(begin)

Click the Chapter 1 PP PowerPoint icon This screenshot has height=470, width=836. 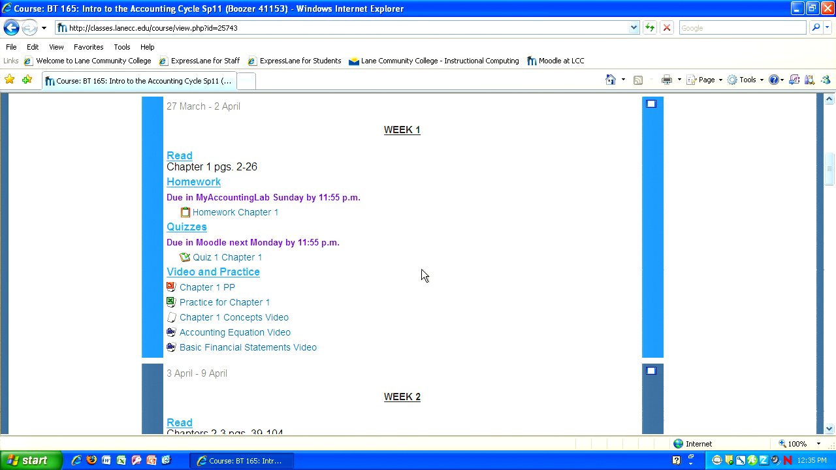(x=171, y=287)
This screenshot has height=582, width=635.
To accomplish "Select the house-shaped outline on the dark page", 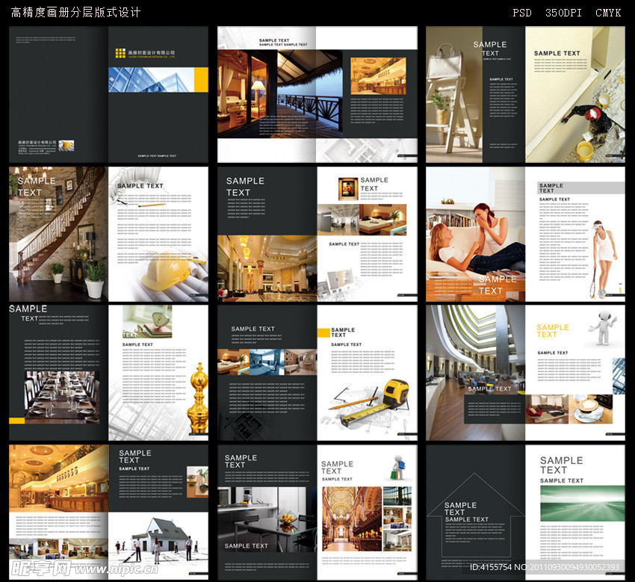I will pos(475,516).
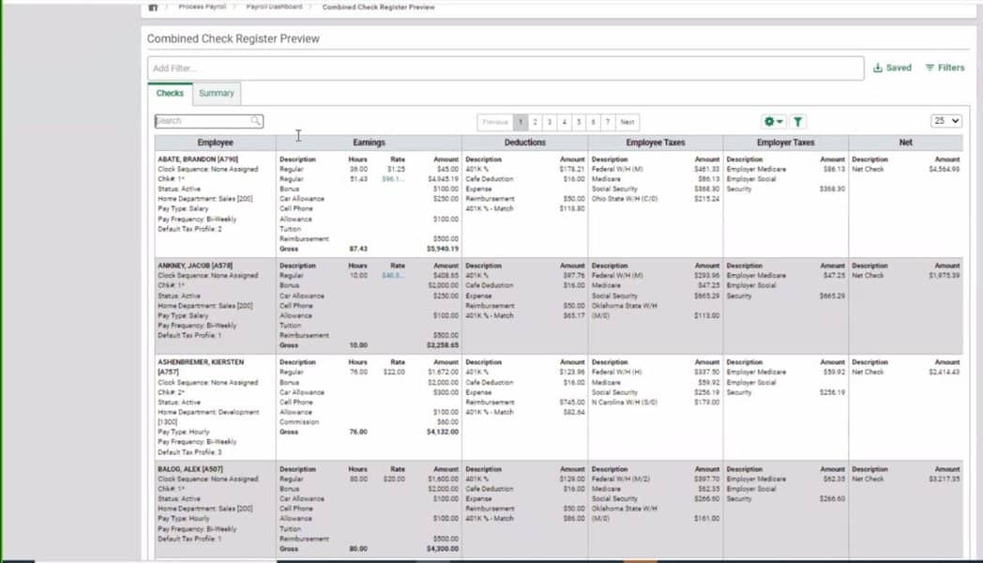Click the vertical scrollbar on the right edge

point(978,282)
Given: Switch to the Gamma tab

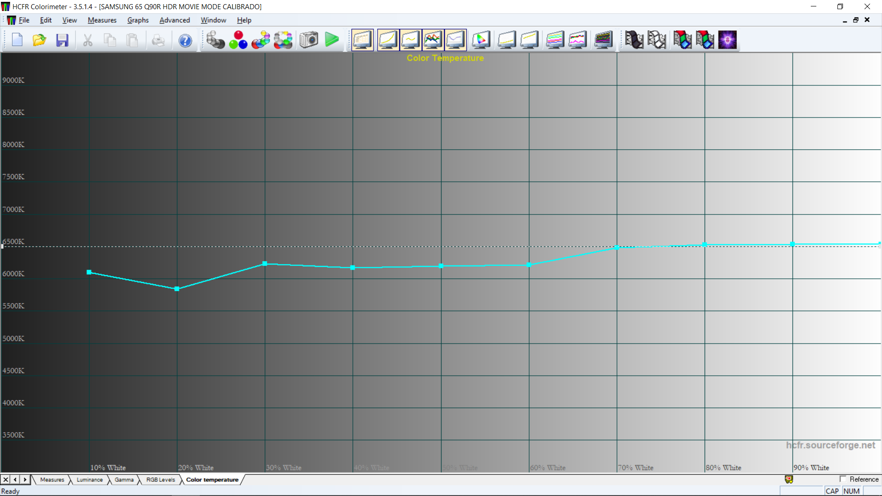Looking at the screenshot, I should [124, 479].
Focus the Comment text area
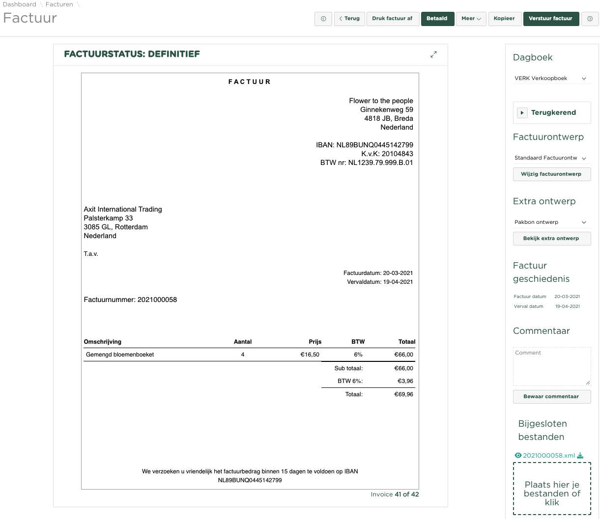This screenshot has height=519, width=600. 551,366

(end)

*Problem to solve:*
Write the items from the line containing "Given: Switch to the Gamma tab" through the end of the items as a two-column CSV with the headers instruction and response. Give one row per item, with each field quoted and its line breaks replaced by spaces, and leave out the pictures.

*Full response:*
instruction,response
"Given: Switch to the Gamma tab","Looking at the screenshot, I should [124, 479]."
"Focus the Comment text area","This screenshot has height=519, width=600. 551,366"